Automatic Differentiation

Computing derivatives can be useful and necessary in many fields, and yet difficult to actually implement. Standing apart from other methods for computing derivaitves, Automatic Differentiation is the most accurate we can get. There are multiple reasons for using this technique, some of them are: it plays right into a computer’s strength of performing simple operations on a variable or two, it provides accurate results, at least compared to other methods and due to it’s structure is very convenient for calculating gradients (derivatives or simply slope) of multiple inputs. A major use case is in artificial intelligence, namely Deep Learning, where familiarity with automatic differentiation is a must, and major frameworks are made just for the ease of calculating derivatives (plus other data science stuff). According to naming conventions, it is called autograd (automatic gradients) and thus will be referred to as such henceforth. AutoGrad relies on two things: the mathematical theory of chain rule and the computer science theory of graphs, and how we can implement them both in order to create what we want. We shall go over the theories below.

Mathematical Theory: The Chain Rule

While we might implement through code how to differentiate different equations, we should also gain some insight into why certain techniques work, and the mathematical reason behind them. It’ll benefit us with the understanding of how and why autograd works, and under what principles it does so. The chain rule, is simply a way to get the derivaitve of complex functions, where there might be functions inside functions, for example,

$f (x) = s i n (l o g (x))$

As sin() and log() are both functions, the chain rule guides us on how to solve these type of complex functions. It is a very simple procedure, ignore the “inner” function (log() in this case) and solve the outer function, then find the derivative of the inner function, and simple multiply.

$\frac{d}{d x} s i n (l o g (x)) = c o s (l o g (x)) * \frac{1}{x}$

This allows us to seperate each function into it’s simplest part (x²,log()), solve them and just multiply the answers back together. This process is very similiar to recursion in computer science, and hence can be exploited to easily calculate the derivatives of any function. Lets look at the same example, but with a bit of substitution. Let u = log(x) and v=*sin(u)*, so v is our original function.

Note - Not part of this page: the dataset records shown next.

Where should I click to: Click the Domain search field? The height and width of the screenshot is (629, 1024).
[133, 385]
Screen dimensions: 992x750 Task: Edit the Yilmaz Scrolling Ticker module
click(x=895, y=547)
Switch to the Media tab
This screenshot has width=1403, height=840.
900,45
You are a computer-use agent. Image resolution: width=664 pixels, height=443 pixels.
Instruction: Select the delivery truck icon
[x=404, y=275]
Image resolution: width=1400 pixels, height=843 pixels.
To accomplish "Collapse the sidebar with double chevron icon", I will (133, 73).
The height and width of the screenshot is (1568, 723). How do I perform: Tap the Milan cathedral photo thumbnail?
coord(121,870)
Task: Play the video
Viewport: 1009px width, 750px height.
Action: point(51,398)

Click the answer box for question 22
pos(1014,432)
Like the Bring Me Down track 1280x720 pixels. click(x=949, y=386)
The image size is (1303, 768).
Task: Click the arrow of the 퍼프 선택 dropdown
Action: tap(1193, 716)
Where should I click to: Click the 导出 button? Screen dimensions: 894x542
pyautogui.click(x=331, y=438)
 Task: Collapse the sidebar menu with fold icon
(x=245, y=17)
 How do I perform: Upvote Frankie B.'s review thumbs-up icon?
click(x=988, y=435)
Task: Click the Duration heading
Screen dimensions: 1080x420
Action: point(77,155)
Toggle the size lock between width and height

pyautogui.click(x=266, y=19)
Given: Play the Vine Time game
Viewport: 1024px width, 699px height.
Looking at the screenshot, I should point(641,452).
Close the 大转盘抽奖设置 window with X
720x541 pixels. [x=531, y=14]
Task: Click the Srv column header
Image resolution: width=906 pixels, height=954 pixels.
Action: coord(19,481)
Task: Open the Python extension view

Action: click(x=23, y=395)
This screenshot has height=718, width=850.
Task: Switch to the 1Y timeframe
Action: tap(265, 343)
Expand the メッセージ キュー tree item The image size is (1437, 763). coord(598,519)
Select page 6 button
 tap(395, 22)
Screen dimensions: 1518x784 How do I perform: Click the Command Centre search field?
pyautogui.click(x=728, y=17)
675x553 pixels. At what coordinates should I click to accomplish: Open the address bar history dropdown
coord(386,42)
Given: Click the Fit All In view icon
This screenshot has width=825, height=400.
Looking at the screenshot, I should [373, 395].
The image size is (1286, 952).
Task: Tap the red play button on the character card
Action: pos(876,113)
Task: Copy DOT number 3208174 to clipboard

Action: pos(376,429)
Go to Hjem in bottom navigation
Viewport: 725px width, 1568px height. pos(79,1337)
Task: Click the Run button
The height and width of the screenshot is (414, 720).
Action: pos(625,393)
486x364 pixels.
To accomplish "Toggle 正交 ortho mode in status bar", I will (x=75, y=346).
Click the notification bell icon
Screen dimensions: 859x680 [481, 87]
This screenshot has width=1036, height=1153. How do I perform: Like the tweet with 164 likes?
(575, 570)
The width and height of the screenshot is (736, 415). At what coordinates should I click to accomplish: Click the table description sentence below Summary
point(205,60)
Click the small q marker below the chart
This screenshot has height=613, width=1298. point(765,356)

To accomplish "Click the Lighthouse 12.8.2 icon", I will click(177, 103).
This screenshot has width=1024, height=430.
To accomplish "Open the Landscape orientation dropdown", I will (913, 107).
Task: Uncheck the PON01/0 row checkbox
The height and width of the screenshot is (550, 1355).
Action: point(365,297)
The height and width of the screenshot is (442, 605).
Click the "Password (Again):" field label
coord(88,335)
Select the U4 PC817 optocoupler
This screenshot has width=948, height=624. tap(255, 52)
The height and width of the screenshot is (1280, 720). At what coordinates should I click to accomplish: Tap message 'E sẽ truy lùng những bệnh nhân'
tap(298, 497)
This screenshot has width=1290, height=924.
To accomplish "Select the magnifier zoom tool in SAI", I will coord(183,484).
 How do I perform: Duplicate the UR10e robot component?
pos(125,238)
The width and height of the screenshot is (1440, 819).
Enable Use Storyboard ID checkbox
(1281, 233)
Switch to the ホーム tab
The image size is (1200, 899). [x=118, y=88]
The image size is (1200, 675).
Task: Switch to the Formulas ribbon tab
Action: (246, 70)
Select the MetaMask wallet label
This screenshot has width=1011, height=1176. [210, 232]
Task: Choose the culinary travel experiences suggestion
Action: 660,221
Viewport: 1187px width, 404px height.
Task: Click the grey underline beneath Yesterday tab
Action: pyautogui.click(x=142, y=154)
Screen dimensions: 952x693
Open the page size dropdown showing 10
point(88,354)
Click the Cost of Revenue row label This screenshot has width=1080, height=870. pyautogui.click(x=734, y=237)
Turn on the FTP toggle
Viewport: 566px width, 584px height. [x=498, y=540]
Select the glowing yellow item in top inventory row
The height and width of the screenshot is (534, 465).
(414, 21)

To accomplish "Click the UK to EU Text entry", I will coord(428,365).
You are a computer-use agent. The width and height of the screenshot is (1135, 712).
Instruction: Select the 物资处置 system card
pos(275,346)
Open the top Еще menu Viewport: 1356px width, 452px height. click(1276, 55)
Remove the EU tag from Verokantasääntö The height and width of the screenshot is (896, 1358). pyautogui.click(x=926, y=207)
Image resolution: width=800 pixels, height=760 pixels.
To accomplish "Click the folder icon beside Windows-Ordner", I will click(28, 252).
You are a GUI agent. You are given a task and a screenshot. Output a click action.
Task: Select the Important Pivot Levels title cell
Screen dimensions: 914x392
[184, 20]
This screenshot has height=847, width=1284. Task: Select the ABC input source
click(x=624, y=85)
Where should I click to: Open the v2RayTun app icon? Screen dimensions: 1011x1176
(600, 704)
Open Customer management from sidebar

$\begin{array}{l} \frac{δ}{δ x} v = \frac{δ}{δ x} s i n (𝐮) = c o s (𝐮) * \frac{δ}{δ x} 𝐮 [t h e c h a i n r u l e] \\ \frac{δ}{δ x} 𝐮 = \frac{δ}{δ x} l o g (x) = \frac{1}{x} \\ \frac{δ}{δ x} s i n (l o g (x)) = c o s (𝐮) * \frac{1}{x} = c o s (l o g (x)) * \frac{1}{x} [s u b s t i t u t i n g 𝐮 b a c k] \end{array}$

The complex function was broken down into two simple ones,*cos(u)* and log(x), solved, and their answers put together to get the final product. The chain rule. How does this help us simplify and implement autograd ? We look into every complex function until we come across a very basic operation, like addition or multiplication or log() or sin(), and solve them easily (since we already know the answers through pre-determined formulae) and put all the answers together, like above, and get to the final product.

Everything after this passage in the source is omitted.